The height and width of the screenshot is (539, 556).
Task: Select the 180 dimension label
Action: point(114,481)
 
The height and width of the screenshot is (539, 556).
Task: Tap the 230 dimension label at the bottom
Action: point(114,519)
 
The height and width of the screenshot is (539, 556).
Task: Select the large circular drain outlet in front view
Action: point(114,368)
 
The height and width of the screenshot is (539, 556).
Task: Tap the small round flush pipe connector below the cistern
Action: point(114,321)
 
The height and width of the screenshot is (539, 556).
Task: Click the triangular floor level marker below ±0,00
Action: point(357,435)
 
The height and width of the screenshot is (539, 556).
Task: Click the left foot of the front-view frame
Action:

**What is needed**: Copy out every line above that contains the string "Task". Case counts, so only matches with identical capitalization qualify.

**Result of the exercise**:
Task: Select the 180 dimension label
Task: Tap the 230 dimension label at the bottom
Task: Select the large circular drain outlet in front view
Task: Tap the small round flush pipe connector below the cistern
Task: Click the triangular floor level marker below ±0,00
Task: Click the left foot of the front-view frame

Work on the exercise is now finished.